I heard my name. My first name. Naturally, I looked up. But I was confused for a moment because I didn't see anyone. Until I looked down. You see, the person trying to get my attention was about three feet tall. He was about 3-years-old, too. A neighbor's child over playing with my kids for the morning, he was standing in my kitchen wanting help in going to the bathroom.

But what in the world was a person who didn't even know his ABC's doing using my first name? When I was his age, I didn't know adults had first names. I thought they were born "Mr. Stephens" and "Mrs. Cooper."Later, when we neighborhood kids did learn a "grown-up's" first name, it was whispered and shared almost like a secret identity. There might even be a little giggling among the children if it was a name deemed particularly eccentric.
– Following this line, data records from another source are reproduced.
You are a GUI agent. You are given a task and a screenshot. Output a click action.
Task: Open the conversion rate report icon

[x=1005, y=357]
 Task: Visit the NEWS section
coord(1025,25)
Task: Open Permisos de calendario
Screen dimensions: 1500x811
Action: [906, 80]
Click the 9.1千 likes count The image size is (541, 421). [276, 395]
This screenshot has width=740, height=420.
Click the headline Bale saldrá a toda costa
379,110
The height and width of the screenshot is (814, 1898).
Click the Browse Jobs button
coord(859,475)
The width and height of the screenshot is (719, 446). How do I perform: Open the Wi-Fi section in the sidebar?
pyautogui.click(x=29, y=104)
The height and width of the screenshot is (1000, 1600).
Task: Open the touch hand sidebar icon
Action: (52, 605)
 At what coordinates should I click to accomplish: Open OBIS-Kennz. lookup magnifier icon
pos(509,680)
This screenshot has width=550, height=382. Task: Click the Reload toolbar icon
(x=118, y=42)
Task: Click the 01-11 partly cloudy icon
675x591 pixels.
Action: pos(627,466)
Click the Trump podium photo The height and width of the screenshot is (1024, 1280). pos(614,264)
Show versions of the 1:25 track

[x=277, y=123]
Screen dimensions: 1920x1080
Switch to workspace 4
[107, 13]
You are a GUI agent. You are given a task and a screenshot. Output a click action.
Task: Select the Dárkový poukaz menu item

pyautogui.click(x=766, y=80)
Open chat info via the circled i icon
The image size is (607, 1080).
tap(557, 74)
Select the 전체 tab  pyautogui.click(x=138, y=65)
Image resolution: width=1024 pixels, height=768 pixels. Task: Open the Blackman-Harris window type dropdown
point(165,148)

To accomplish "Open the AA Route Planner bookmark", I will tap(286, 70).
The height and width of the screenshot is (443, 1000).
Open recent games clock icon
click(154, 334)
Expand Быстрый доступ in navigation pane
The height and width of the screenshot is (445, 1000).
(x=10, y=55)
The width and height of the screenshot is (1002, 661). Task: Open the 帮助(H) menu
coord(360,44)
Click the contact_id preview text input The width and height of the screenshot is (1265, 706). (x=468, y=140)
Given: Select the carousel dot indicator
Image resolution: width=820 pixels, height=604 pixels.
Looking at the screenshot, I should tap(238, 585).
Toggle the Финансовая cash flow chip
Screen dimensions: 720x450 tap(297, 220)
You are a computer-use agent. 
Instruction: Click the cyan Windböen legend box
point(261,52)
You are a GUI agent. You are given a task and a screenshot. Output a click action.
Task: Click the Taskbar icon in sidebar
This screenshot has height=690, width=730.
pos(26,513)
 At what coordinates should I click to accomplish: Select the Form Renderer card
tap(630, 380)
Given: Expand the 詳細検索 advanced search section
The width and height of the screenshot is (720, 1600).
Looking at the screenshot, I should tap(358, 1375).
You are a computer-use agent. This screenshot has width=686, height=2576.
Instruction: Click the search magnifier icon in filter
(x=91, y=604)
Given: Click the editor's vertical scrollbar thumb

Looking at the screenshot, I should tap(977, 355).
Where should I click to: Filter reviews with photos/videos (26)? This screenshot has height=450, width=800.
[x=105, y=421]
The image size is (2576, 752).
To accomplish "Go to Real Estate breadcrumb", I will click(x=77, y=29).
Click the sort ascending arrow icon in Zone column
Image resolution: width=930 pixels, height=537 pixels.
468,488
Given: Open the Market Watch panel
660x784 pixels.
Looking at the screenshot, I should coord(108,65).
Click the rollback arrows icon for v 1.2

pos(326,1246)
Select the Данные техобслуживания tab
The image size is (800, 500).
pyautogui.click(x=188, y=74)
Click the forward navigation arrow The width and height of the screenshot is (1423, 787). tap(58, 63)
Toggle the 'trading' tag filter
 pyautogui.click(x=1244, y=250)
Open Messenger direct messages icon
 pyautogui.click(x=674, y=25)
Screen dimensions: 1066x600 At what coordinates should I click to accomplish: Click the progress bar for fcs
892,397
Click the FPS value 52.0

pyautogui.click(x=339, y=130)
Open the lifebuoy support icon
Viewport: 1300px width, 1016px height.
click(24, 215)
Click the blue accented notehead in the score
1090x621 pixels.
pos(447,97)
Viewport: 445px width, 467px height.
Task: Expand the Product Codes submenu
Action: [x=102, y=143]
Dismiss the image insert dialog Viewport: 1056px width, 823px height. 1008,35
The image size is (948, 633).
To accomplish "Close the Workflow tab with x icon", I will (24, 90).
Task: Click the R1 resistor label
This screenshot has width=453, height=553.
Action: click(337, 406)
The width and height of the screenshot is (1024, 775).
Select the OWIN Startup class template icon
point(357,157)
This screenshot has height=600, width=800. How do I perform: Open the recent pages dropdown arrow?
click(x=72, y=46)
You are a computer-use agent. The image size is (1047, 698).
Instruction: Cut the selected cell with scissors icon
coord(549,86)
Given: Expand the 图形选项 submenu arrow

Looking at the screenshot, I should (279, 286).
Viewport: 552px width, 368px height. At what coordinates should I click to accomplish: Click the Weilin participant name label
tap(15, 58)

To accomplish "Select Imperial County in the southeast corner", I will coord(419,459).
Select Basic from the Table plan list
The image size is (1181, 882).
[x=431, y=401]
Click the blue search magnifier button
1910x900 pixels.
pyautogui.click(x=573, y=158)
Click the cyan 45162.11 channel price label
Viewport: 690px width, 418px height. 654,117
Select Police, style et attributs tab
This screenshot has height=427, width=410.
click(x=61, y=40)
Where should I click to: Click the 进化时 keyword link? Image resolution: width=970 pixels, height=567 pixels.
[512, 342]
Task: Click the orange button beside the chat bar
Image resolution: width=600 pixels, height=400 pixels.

But to actually address the adult himself with his first name as if we had a right to do so, well that was unthinkable. The idea just never would have crossed our collective little radar screens.

Fast forward some 30 years later, and suddenly I'm on a first name basis with the neighbor's 3-year-old. Now I would propose that at a minimum, anyone who needs my help going to the bathroom should realize there is a significant disparity between us. And that disparity, which I would suggest continues up to about voting age, should be respected by referring to me as "Mrs. Hart."

But I've noticed more and more parents, at least where I live, allowing or even encouraging their children to be on a first-name basis with the adults around them. Such parents may think they are fostering a sense of equality between the generations. In reality, they are undermining a healthy sense of respect between them.

Hey, it's not just that I just have a mortgage and a couple of lines around my eyes. It's that part of my responsibility in the world, as it seems to me it should be for any responsible adult, is to try to be a guide and a help for the young people around us. But if those young people are not taught that there is a significant difference between them and the adults around them, not just in age but more importantly in the experience and wisdom that generally goes with age, the kids are going to be at a disadvantage.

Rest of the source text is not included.